- _Provided records_

········

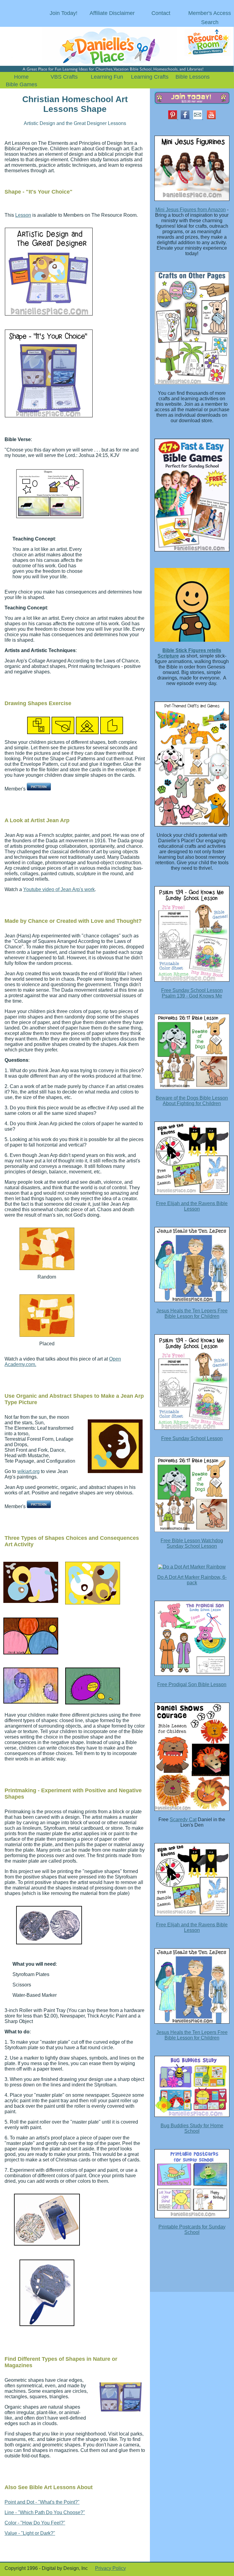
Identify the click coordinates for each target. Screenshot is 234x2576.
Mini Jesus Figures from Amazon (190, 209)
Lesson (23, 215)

········

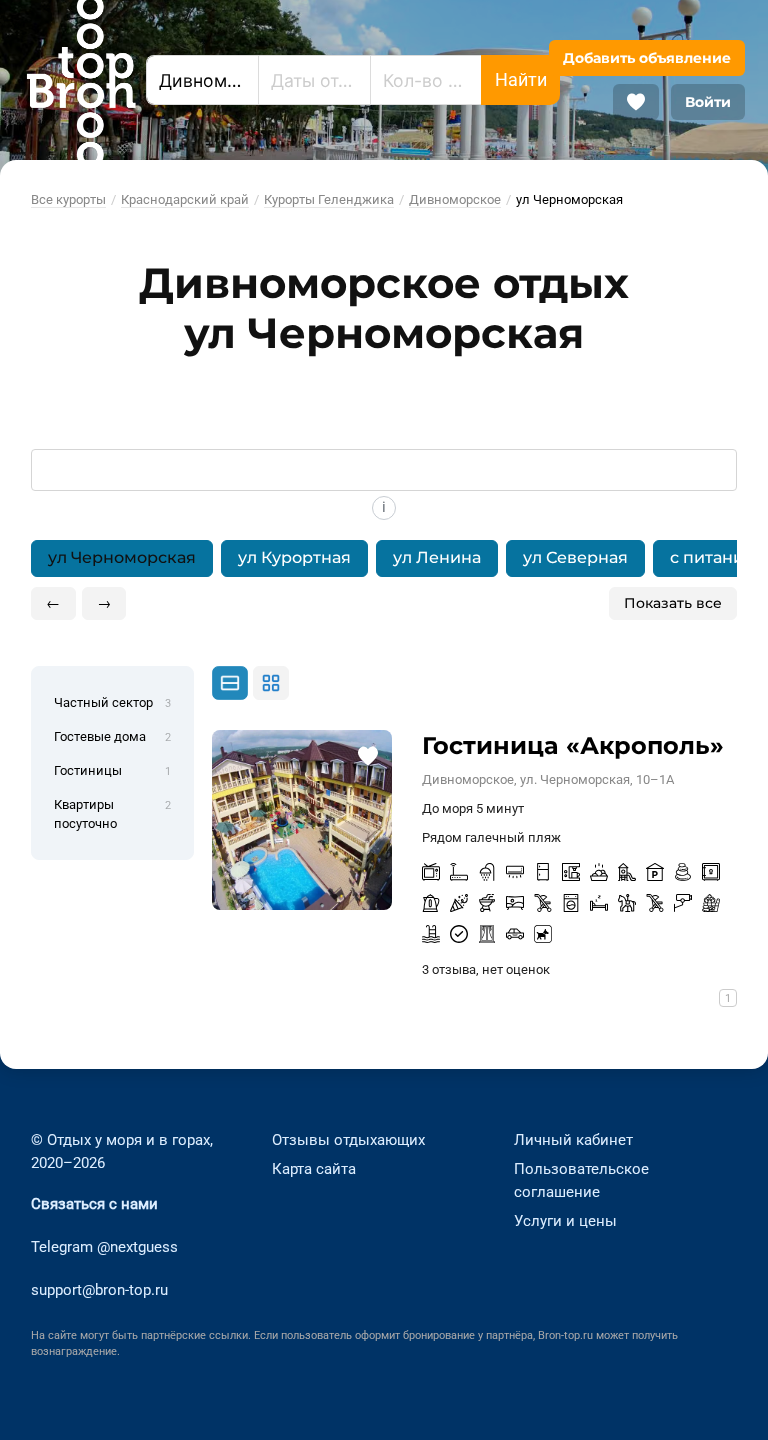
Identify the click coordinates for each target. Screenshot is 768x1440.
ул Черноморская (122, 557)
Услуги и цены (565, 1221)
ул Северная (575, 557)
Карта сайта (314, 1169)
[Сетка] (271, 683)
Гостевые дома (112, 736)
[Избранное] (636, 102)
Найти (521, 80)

········

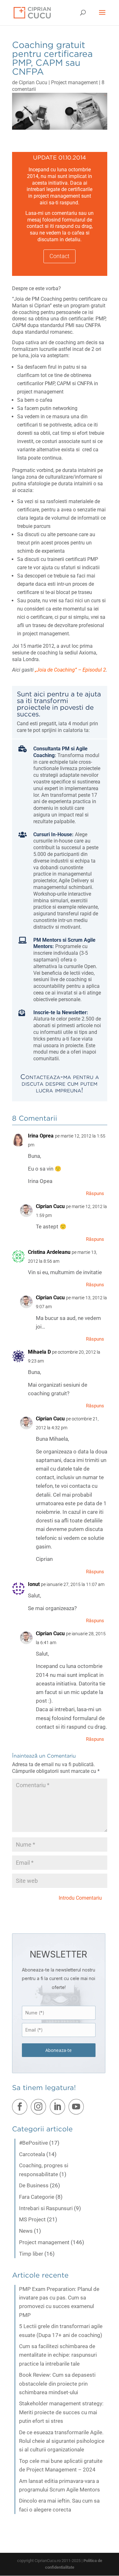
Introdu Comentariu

········

- _Work request_
In the records above, find the line with "ул Черноморская (122, 557)"; write out exactly that line and each one after it, stopping after the line with "Найти (521, 80)".

- _Response area_
ул Черноморская (122, 557)
Услуги и цены (565, 1221)
ул Северная (575, 557)
Карта сайта (314, 1169)
[Сетка] (271, 683)
Гостевые дома (112, 736)
[Избранное] (636, 102)
Найти (521, 80)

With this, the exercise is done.